When I hear a title like Hell Comes to Frogtown (1987) a little twinge of excitement tickles my spine. I watched this movie knowing it was going to be bad. It did not disappoint. Hell Comes to Frogtown stars wrestler “Rowdy” Roddy Piper (They Live) as Sam Hell, one of the last remaining fertile males in the not too distant future. Hell is captured and his netherbits are locked up by the provisional government so that he can go on a mission—wait for it, wait for it—to impregnate all the fertile females that are held hostage in Frogtown. So what is Frogtown? Frogtown is the steam-filled factory-like settlement inhabited by mutant frog people. Ribbit. If this movie sounds a little campy and chauvinistic, it’s only because it is. This movie can’t go ten minutes without women disrobing themselves. Frogtown has everything you’d expect from a campy eighties sci-fi action comedy. You got your butch, cigar-chomping, short-hair chick who’s always stroking a big gun (Cec Verrell).

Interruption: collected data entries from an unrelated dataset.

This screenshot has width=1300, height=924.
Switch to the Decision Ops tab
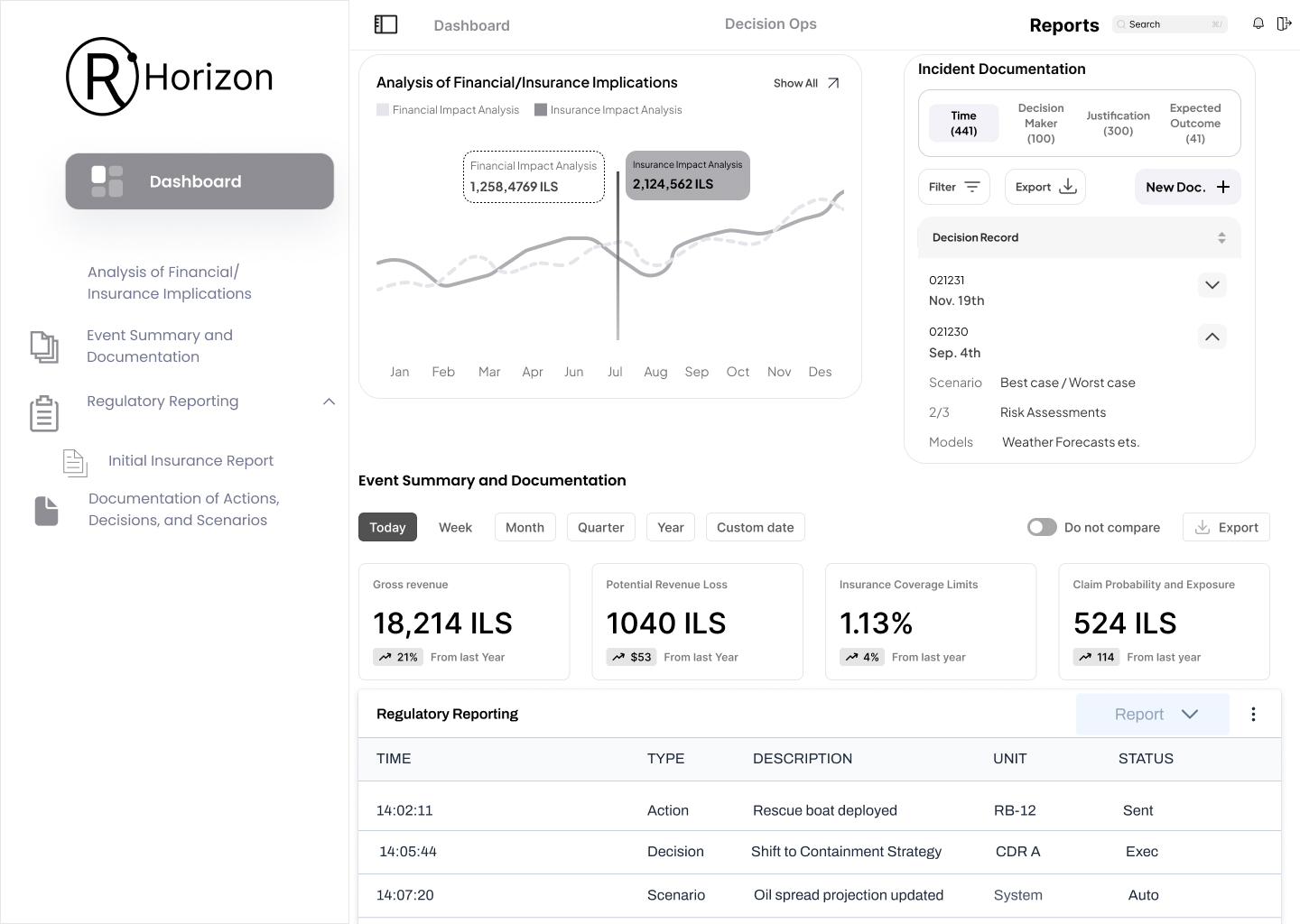(x=770, y=24)
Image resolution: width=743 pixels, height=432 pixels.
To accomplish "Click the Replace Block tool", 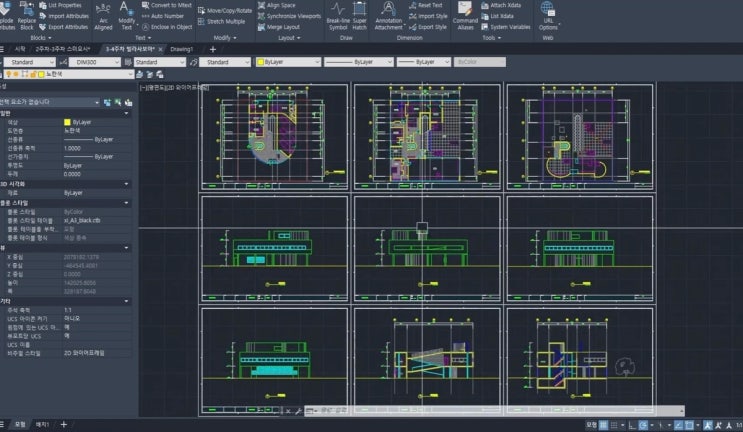I will (x=27, y=16).
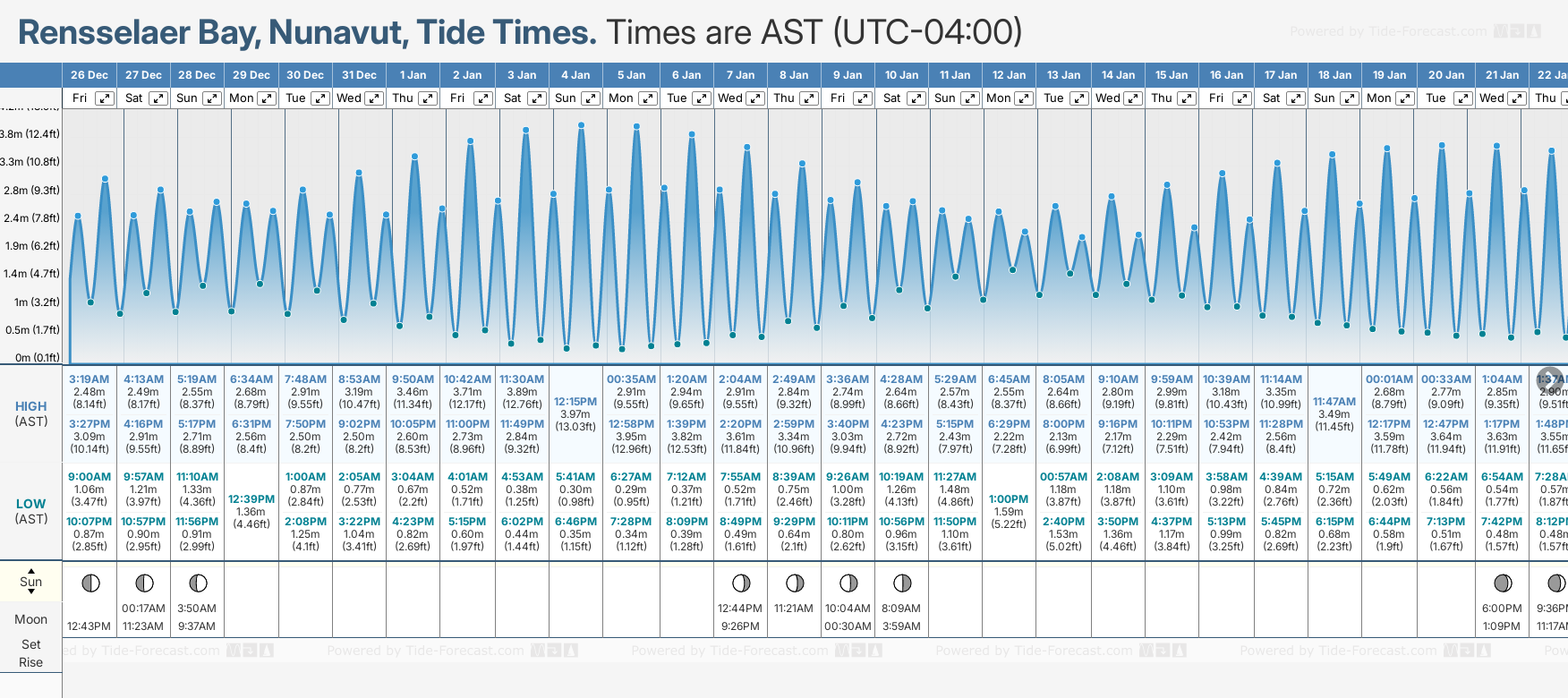The width and height of the screenshot is (1568, 698).
Task: Select the 12 Jan date header
Action: click(x=1009, y=75)
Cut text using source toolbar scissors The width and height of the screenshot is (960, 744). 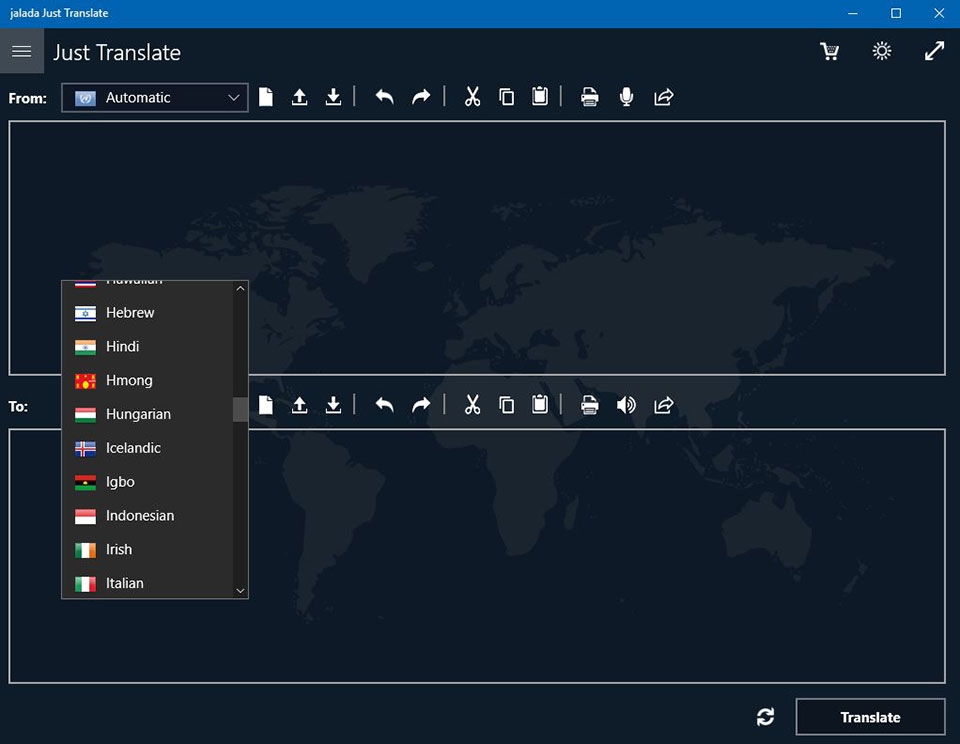coord(472,97)
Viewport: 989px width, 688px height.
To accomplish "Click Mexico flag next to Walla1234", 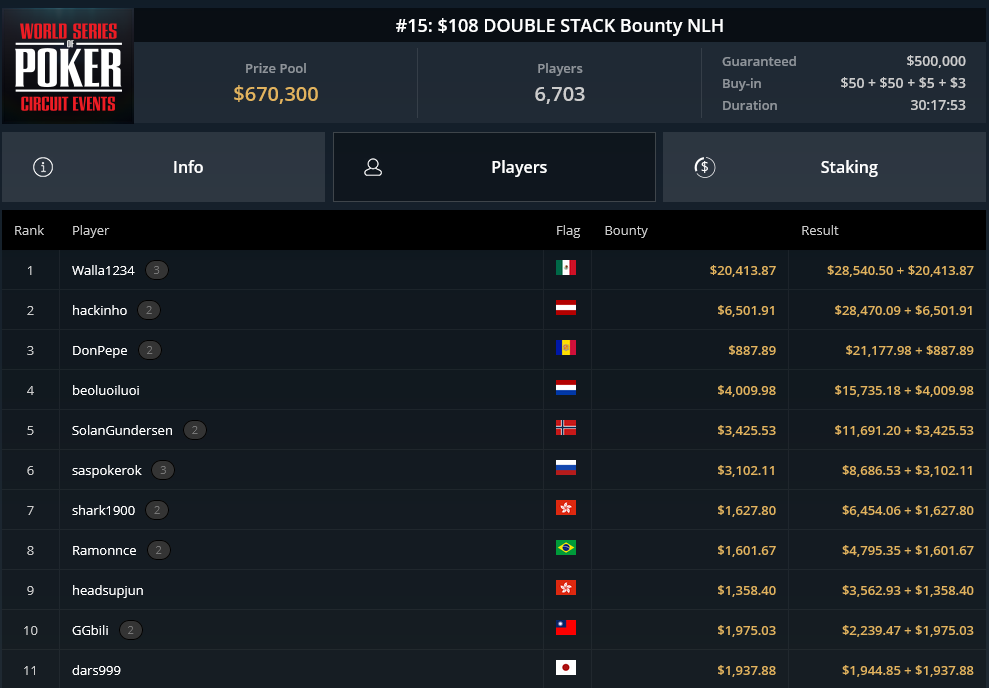I will 566,269.
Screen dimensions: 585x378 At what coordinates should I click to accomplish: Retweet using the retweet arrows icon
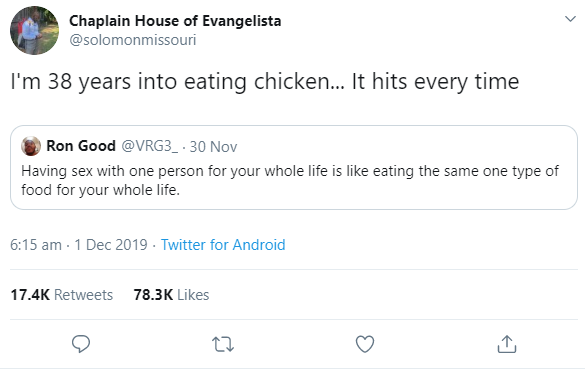pyautogui.click(x=223, y=344)
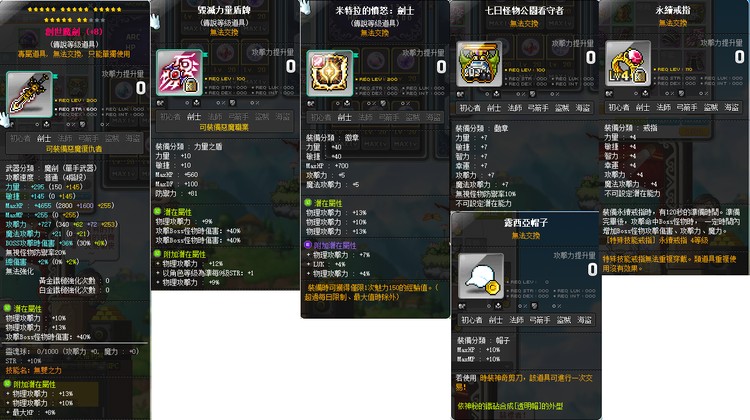Click 弓箭手 job label on ring tooltip
The height and width of the screenshot is (420, 750).
(686, 108)
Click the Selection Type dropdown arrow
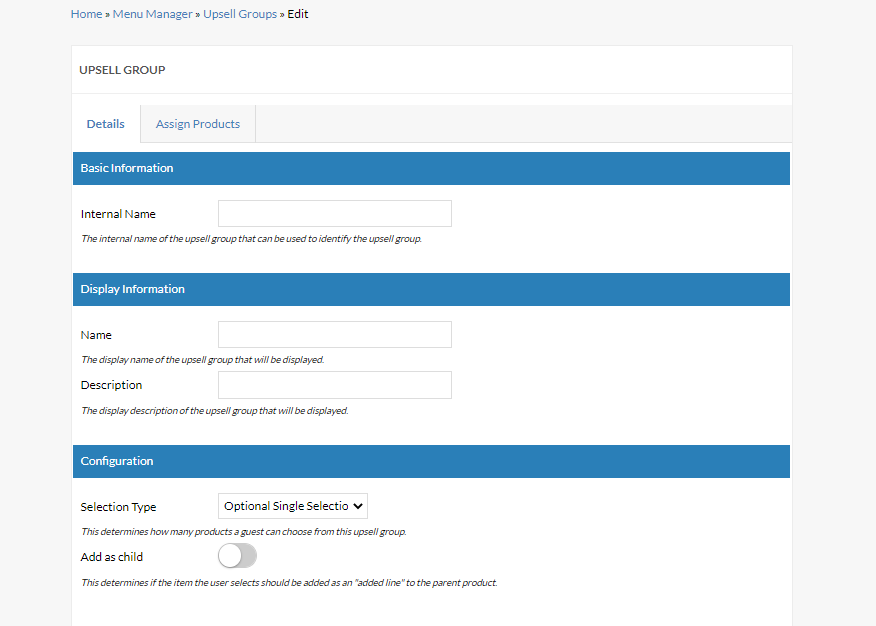This screenshot has height=626, width=876. 358,505
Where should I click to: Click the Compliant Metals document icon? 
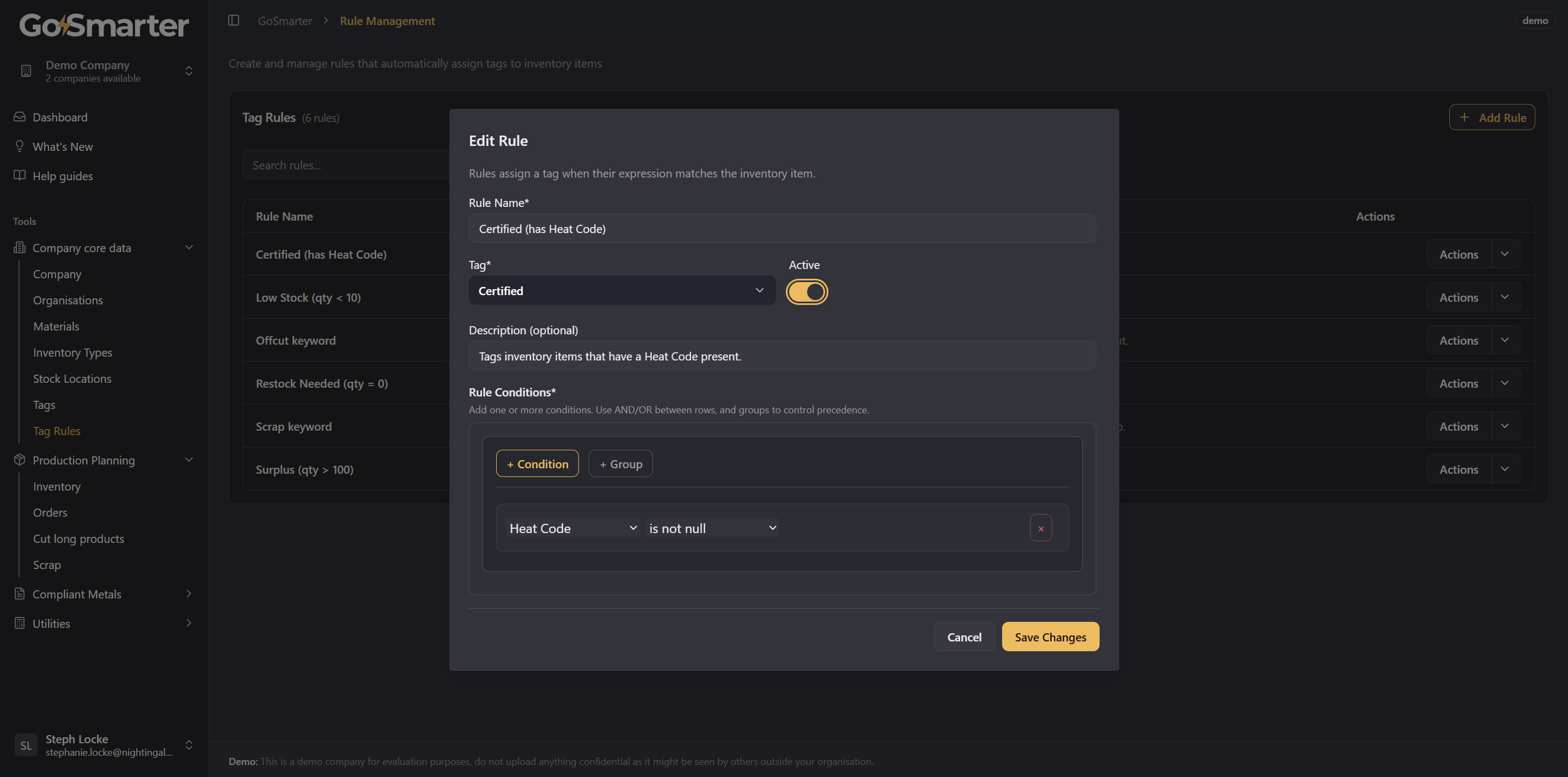(20, 594)
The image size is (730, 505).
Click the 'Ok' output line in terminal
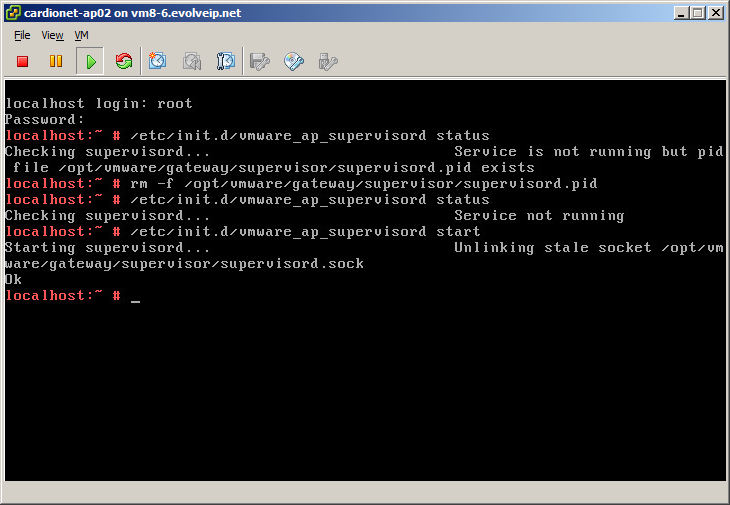pyautogui.click(x=14, y=280)
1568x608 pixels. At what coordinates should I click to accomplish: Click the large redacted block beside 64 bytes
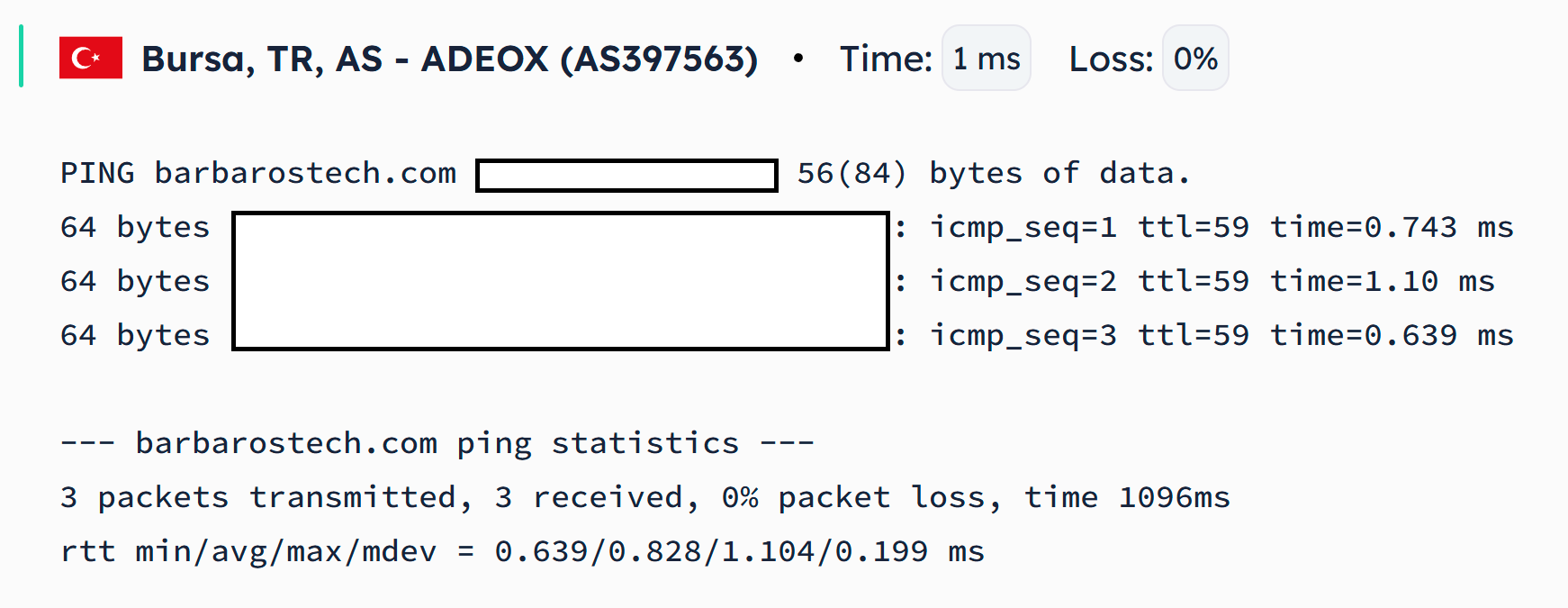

Then there’s the “nerdy” chick with the stick up her butt who lets her hair down and removes her gigantic owl glasses (and several articles of clothing) to reveal she’s secretly super hot (Sandahl Bergman). There’s your regular Joe protagonist (Piper) who just wants to get the blasted electrocution diaper off his junk. Finally there are some truly silly people in big frog puppet suits. The film is ugly and terrible…just the way I like it sometimes. If nothing else, it’s better than Super Mario Bros.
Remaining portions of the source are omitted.